Üzerine konuşulmanın boğulmuşluk hissi. Seninle alay etmek için yüksek sesle konuşan bir erkek. Bir partide, genç bir kadın avına çıkan bir erkeğin gözleri. Sorunu yanıtlaması ama bir başka kadına hitap etmesi. Genç bir kadının menfaati için konuşan iki adam; sanki bir yarışmayı değerlendiriyormuş gibi sessizliğini koruyan bir kadın. Sen bir şey söylerken üçünün de sabırsızlıkla konuşmanı bitirmeni beklemesi. Kimse seni duymuyor çünkü sana bakmak istemiyorlar. Umumi bir tuvalette aynanın karşısında durup gördüklerini görmek.
Korkutucu olan bir erkek. Duvarı yumruklaması. Başını aşağıda tutarak onun öfke nöbetinin geçmesine izin vermek. Onu harekete geçirdiğin için utanmak. Yapmadığın için gurur duymak. Kontrolün sende olmadığını fark ettiğin an, tüm büyülü düşüncenin kaybolması ve artık öldürülen bir bedenden ibaret olmak. Ya da sadece bir sokak köşesinde bir grup erkeğe denk gelmek. Sen geçerken susup dikkatle sana bakılması. Yüzüne değil. Karanlıkta arkanda ayak sesleri.
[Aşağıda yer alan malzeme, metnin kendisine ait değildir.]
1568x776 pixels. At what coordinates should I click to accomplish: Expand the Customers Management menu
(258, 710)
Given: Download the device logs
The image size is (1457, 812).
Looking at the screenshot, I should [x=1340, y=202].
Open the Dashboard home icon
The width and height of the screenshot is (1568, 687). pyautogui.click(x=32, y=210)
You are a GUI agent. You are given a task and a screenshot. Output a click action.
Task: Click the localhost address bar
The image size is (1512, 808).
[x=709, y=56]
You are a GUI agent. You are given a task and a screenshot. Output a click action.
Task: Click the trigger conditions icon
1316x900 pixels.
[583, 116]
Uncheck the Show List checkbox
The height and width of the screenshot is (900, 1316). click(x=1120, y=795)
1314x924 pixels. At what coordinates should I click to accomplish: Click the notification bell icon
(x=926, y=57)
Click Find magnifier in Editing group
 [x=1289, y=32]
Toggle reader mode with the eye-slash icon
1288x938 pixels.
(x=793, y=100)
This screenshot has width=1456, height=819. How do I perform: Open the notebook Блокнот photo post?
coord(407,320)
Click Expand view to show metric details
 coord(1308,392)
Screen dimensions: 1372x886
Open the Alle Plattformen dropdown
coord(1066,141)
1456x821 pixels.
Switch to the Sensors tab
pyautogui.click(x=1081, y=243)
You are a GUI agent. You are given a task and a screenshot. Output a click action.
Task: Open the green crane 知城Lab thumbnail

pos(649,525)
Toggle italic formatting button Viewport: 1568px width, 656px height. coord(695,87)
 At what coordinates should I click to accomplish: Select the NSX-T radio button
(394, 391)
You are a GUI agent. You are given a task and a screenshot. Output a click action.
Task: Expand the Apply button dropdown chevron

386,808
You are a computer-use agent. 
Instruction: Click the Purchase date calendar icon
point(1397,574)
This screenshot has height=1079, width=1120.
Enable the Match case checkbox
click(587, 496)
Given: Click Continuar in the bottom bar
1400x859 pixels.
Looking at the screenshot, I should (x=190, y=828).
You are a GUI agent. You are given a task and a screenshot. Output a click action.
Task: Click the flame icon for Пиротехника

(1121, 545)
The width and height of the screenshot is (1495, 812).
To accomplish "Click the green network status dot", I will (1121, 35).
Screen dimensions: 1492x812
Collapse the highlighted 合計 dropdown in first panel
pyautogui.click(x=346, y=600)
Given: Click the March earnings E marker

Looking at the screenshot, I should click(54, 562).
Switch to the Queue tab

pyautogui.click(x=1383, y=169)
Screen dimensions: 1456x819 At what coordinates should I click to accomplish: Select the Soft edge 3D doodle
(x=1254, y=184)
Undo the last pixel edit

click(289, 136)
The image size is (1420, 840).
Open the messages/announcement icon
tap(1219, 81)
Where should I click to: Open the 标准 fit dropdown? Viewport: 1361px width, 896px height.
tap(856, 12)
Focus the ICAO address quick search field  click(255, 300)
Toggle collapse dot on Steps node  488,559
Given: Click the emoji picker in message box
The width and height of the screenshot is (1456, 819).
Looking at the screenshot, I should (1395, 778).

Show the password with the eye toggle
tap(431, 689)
Koca ellerin boğazında olması. Onu durduramamak.
Artık yoktu.
Baban. Ağabeyin. Erkek kardeşin. Arkadaşın. Oğlun. Kocanla ilk tanışma.
Benim için Leo…
Leo’nun arkadaşı, babamın tamir ettiği bir 91 model C4 Corvette arabaya bakmaya gelmişti. Leo, hafif bir yabancı aksanı olan, sıradan sarışın bir adama eşlik ediyordu. Garaj duvarına yaslandı, can sıkıntısına yol açacak şekilde öne eğildi. Aslında otuz sekiz yaşında olmasına rağmen genç gösteriyordu. Bir anda göz göze geldik ve bana gülümsedi.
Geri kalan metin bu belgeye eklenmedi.